Through 37 games and 155 plate appearances, Pirates first baseman and cleanup hitter Josh Bell hasn’t been able to break out of an early season slump.
Bell is hitting .250, which is just five points shy of his full-season total from 2017. That in of itself isn’t cause for alarm. His on-base percentage hasn’t slipped at all — it’s actually one point higher, meaning that he’s drawing walks at an ever-so-slightly increased rate.
The issue has been that the power surge that Bell experienced a year ago has seemingly abandoned him. His slugging percentage is down to .703 after sitting at .800 last year and his isolate power is sitting at .118, down from .211. In fact, Bell’s power numbers through this season are also lower than in 2016, in a similar sample size.
But why? Well, there’s no smoking gun.
He’s hit almost as many fly balls (30.6 percent this year compared to 31.2 percent last year) and he’s actually hit more line drives (18.5 percent in 2018, 17.7 percent in 2017).
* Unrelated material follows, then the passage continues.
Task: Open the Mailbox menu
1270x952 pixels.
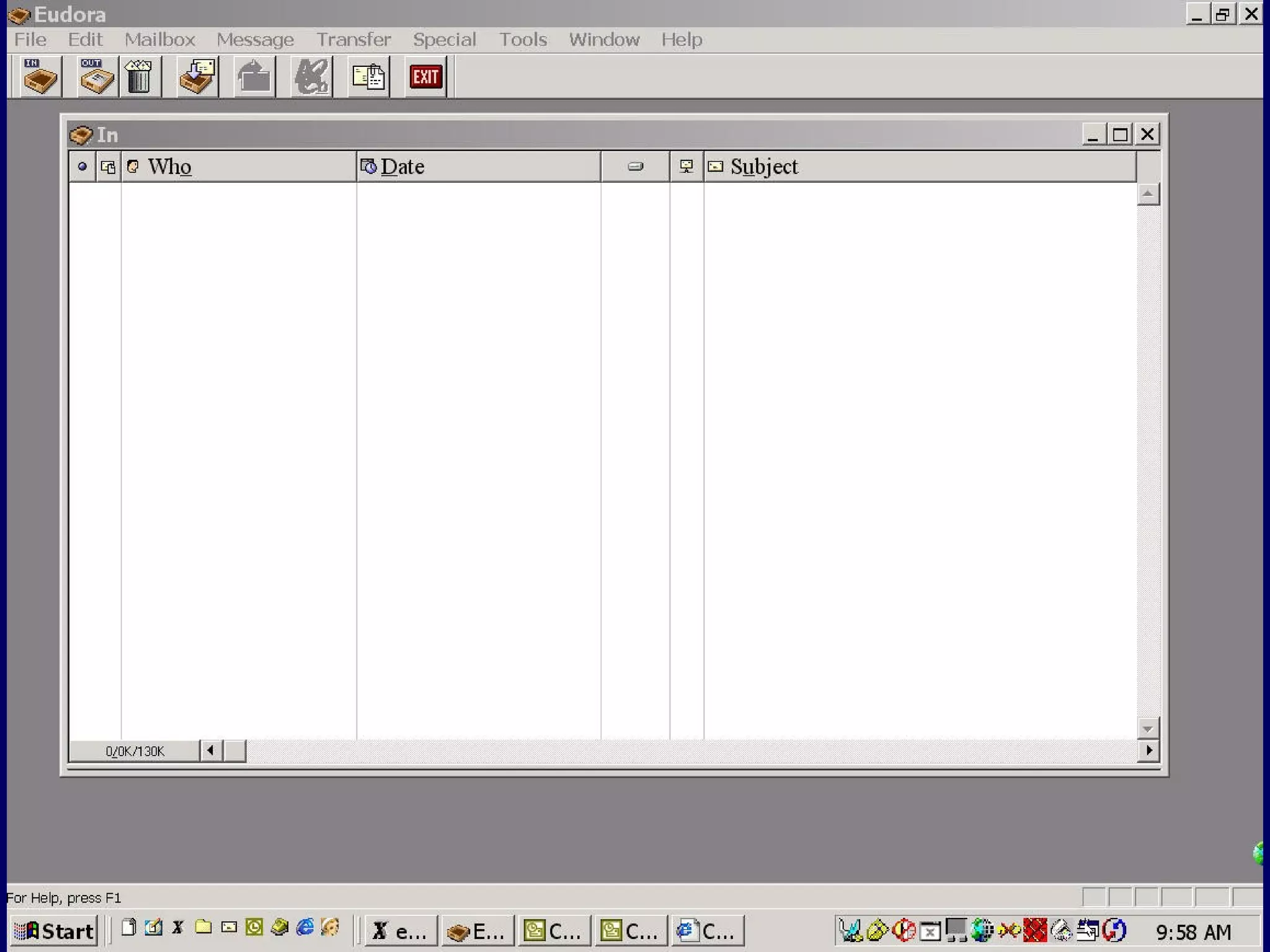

His hard-hit percentage (31.2 vs. 32.6) is basically unchanged.
So Bell is hitting the ball hard just as often and hitting the ball into the air just as often, but he’s coming away with fewer home runs and fewer extra base hits.
The one statistical bit that stands out is his home run-to-fly ball ratio. Just 6.1 percent of Bell’s fly balls have left the park this year, compared to 19.1 percent last year. Now, we generally think of HR/FB rate as an important stat for normalizing outcomes in pitching. It’s not something that’s usually seen as that important for hitters.
But league average this season is 12.4 percent, nearly double Bell’s figure. It’s hard to look at the Pirates’ hulking first baseman and think that he has less than half the power of a league average player. Is it possible that Bell’s just been unlucky, and that some external factors like park dimensions and weather have helped keep more of his fly balls inside stadiums this year?
Statcast has a stat they call Barreled Balls, which isolates the combination of launch angle and exit velocity that produces home runs and extra-base hits. On the whole, Bell’s average exit velocity is down just a tick, from 88.3 MPH to 87.9 MPH, but his average launch angle has risen from 8.6 degrees to 10.2 degrees.
On Statcast’s radial chart, it calls hits that fall into the sweet spot of high exit velocity and high, but not too high launch angle “barreled.” Bell has barreled six balls this year, good for 5.5 percent, which is a fairly significant decrease from the 6.7 percent he posted as a rookie last year.
But if you’ll look at Bell’s radial chart above, you’ll see that of Bell’s “barreled balls” just three of six have gone for hits. In 2017, Bell barreled 29 balls and all but one of them went for a base hit. So on his best, most well-struck balls, his BABIP has gone from .966 to .500.
It certainly seems like there’s at least some luck factor at play there. That’s probably one of the reasons that Pirates manager Clint Hurdle has refused to move Bell from the No. 4 spot in the lineup despite his overall .703 OPS.
There’s another factor, too. Bell is a notorious tinkerer at the plate. From one at-bat to another, he can have a leg kick, no leg kick, a toe-tap, his hands are up, down, moving, still, et cetera and et cetera.
Hurdle, and presumably hitting coach Jeff Branson, have been trying to get Bell to be a bit more stubborn at the plate, and see some of his changes through to a longer sample size before running off and changing something else.
“We’ve continued to have those conversations about being steadfast, being diligent,” Pirates manager Clint Hurdle said. “Let’s work on one thing. Let’s stay with it many times. Not just in sport, but in life, we have no idea how close we are to popping through something and then we change.”
So while the Pirates would like Bell to be stubborn with his approach and not overreact to small sample sizes, they’re going to take the same approach with his position in the batting order.
That’s why when I gave my take on the team’s lineup inefficiency on Wednesday, I mostly glossed over Bell’s role as the No. 4 hitter. The Pirates see the problem there. They’ve decided that the best way to get Bell to be a better hitter is to show him the very stubbornness they’d like him to embrace.
“At this level, I do think there’s something to be said for giving something some time,” Hurdle said. “The challenge up here is to have some patience, because you may feel the heat. … There’s some growing pains along the way that I think I need to show some patience with. If you’re going to talk to a player about patience and then you don’t have it …”
So Bell will get time to work through this slump he’s in, and there could definitely be some value in Hurdle’s message of patience, because it seems that so far, Bell’s biggest flaw has been an inability to find grass with his hard-hit balls.